Peel ’em. This is the messy-fun part. When cool enough to handle (if impatience prevails such that I can’t wait for them to cool naturally, I’ve been known to stick ’em under a cold faucet), they’re easy to peel. Cut off the top, then get a grip on the peel and sorta squinch it towards the root end and it just slides right off. You can cut the root off before or after; doesn’t matter. Sometimes you’ll get a beet that doesn’t want to squinch nicely and so maybe you have to do a little rubbing with a thumb or scraping with a knife. (The goldens seemed more recalcitrant than the reds, but I don’t know if that was because they were older, or had more imperfections in their skins or what.) Yeah your fingers will get stained, but it washes off easily.
Vinegar ’em. Cut the beets; halves, slices, wedges… you just want to offer up surfaces for accepting the vinegar. If I have two different color beets like I do here, I’ll vinegar them separately, and use a lighter color vinegar (champagne, white wine, cider or rice) for the goldens, and a red wine vinegar for the reds, but you don’t have to do this. You can use the same vinegar for all and they’ll be just as good. Tamar says to salt ’em too, and I’m either-or on that front, seeing as how some vinegars have their own saltiness; taste one with just the vinegar, see what you think. If you think “salt” then add some.
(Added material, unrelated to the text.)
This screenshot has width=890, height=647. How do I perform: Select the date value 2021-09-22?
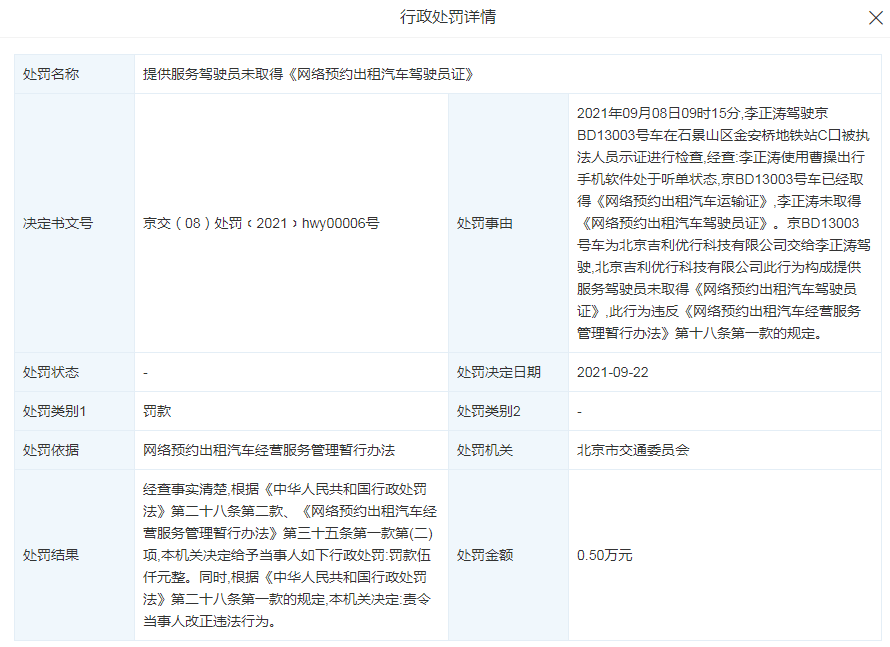coord(613,372)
They are now in a good way, happy and ready to be eaten right now if you like (drizzle with a little olive oil and sprinkle with salt if you didn’t above), or put into the fridge for “instant” availability later. I put them all in the same bowl just so they’d take up less space in the fridge. They don’t mind being snuggled together. That’s what I did in this example, and then pulled them out on four different occasions, using a few each time ’til they were all gone about a week later…
Occasion One. Served atop their sauteed tops. Chop the greens (the ones you so lovingly stored and bagged). Chop some garlic. Heat some olive oil in a skillet. Add said garlic, sizzle for a moment or two…
Add the chopped tops, a splash of water, a goodly sprinkle of salt. Give ’em a bit of a stir to see they’re starting to wilt, then cover and let steam until they’re tender to your liking.
Put cooked greens on your plate, cut up some beets and put ’em on top (cold or room temperature is fine; you don’t need to reheat them); dress them all with more vinegar and some olive oil, maybe another sprinkling of salt. Crumble on some feta cheese if you like.
Occasion Two. Plain. Just cut ’em up (cold or room temp) and include them as a side with your meal. A little lemon or vinegar, a little olive oil and salt; the usual suspects. Or go ahead and heat them and then melt a little butter over them and sprinkle them with salt. Look at the beautiful color they add to the meal! A little pureed squash to one side, something green to the other… that’s just a little piece of pan-browned fish on the rice, but it could be anything. You get the idea.
Occasion Three. Diced up into a tossed salad. No more explanation needed.
Occasion Four. Yogurt and Mint. This is what I did with my remaining beets. Is it a side dish? Is it a salad? Yes. Just dice them up and add chopped fresh mint and plain yogurt. Quick; tasty!